• _PROBLEM TO WORK ON_:
Starting at the line containing "This screenshot has height=252, width=561." and ending at the line containing "Click the 100 label on legend scale", transcribe the listing below exactly. Keep both end lines, skip the pictures, and copy nothing else.
####
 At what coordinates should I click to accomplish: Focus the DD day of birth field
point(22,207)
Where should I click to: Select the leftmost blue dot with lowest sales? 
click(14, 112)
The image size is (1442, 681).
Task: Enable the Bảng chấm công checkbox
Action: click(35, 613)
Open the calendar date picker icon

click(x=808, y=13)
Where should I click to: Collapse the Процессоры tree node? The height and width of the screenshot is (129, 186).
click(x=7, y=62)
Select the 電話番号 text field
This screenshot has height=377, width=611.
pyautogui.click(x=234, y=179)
####
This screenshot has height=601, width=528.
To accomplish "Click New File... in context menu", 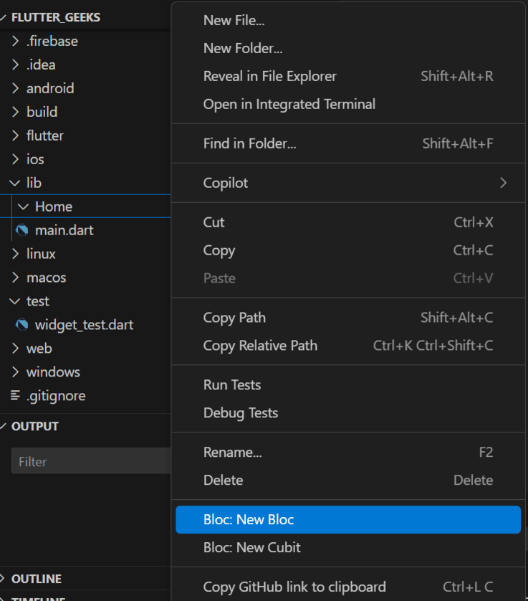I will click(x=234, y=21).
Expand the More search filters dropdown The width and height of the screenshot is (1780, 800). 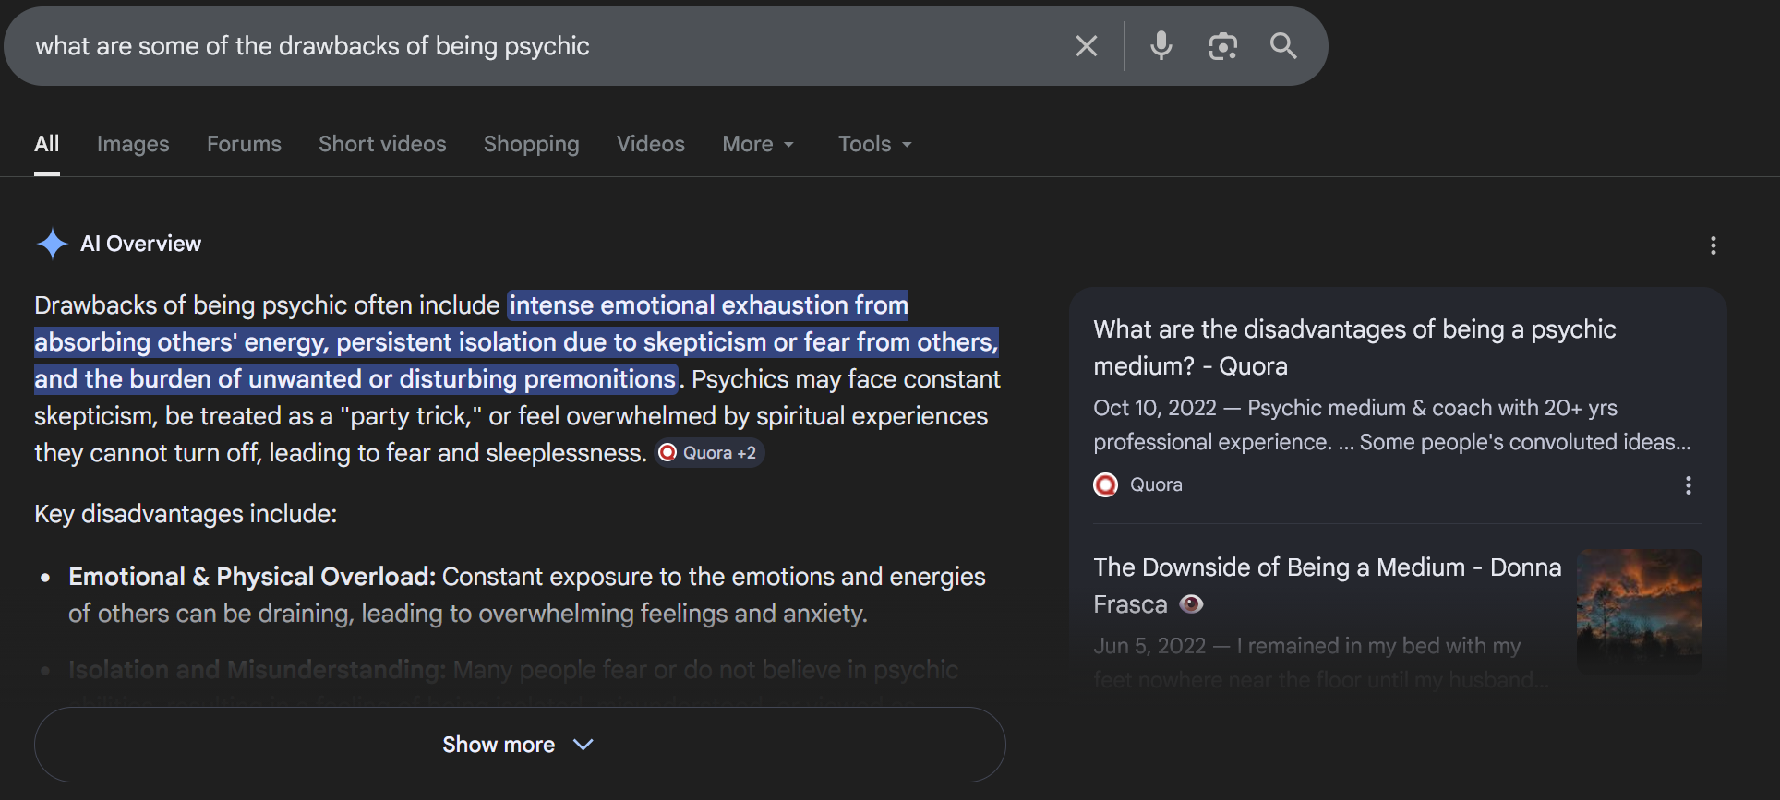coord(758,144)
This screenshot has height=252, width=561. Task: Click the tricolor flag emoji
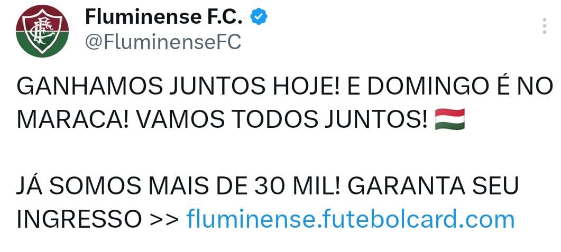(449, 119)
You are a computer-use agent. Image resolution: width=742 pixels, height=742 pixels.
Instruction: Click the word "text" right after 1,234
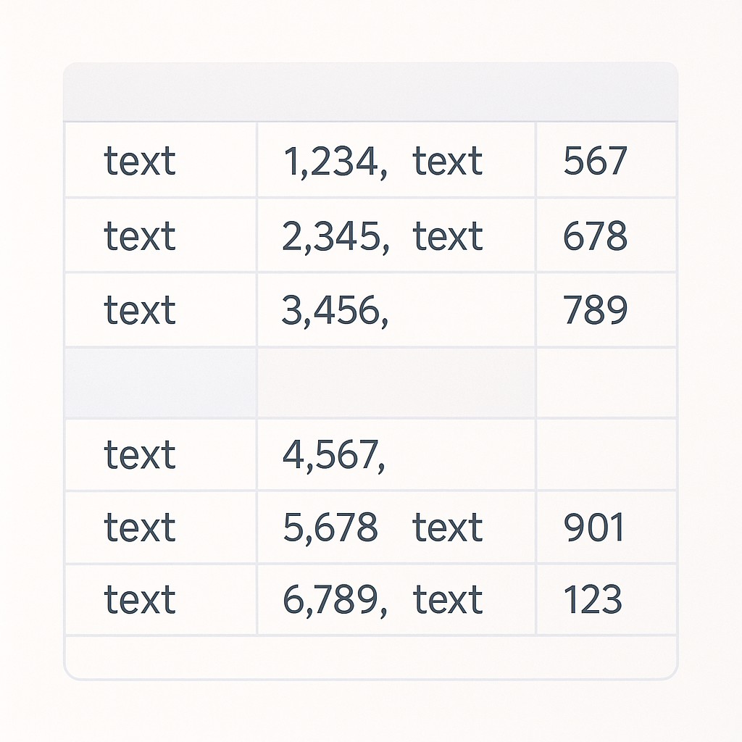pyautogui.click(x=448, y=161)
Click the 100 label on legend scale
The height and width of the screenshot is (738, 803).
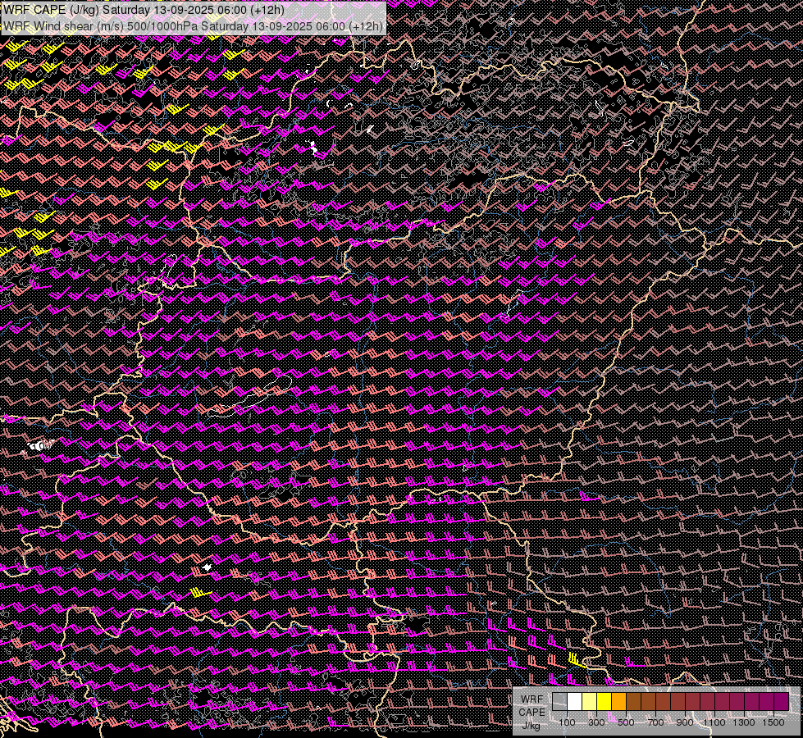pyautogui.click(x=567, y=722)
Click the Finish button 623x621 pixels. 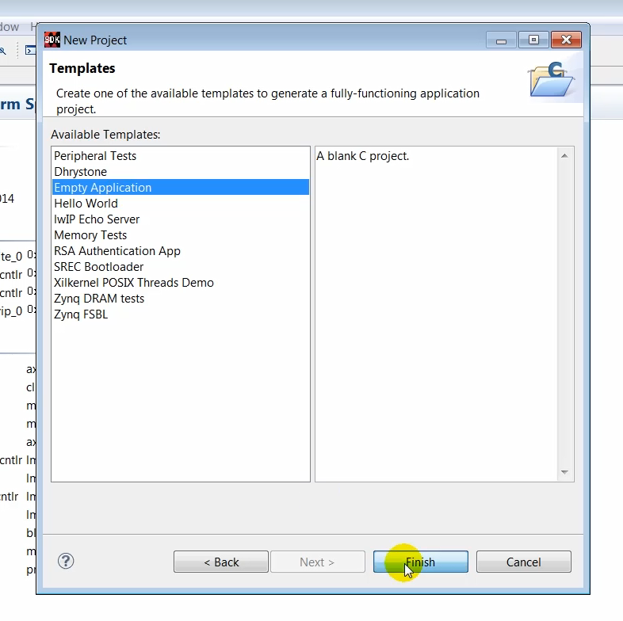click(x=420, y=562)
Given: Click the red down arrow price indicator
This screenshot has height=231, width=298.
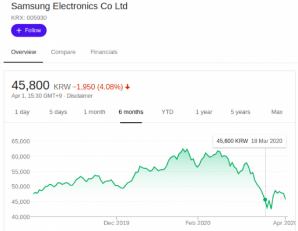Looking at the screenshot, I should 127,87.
####
• _REPLY_:
This screenshot has height=252, width=561. Task: Click the tricolor flag emoji
(449, 119)
You are a computer-use agent. Image resolution: width=742 pixels, height=742 pixels.
Instruction: Click the word "text" right after 1,234
pyautogui.click(x=448, y=161)
Click the 100 label on legend scale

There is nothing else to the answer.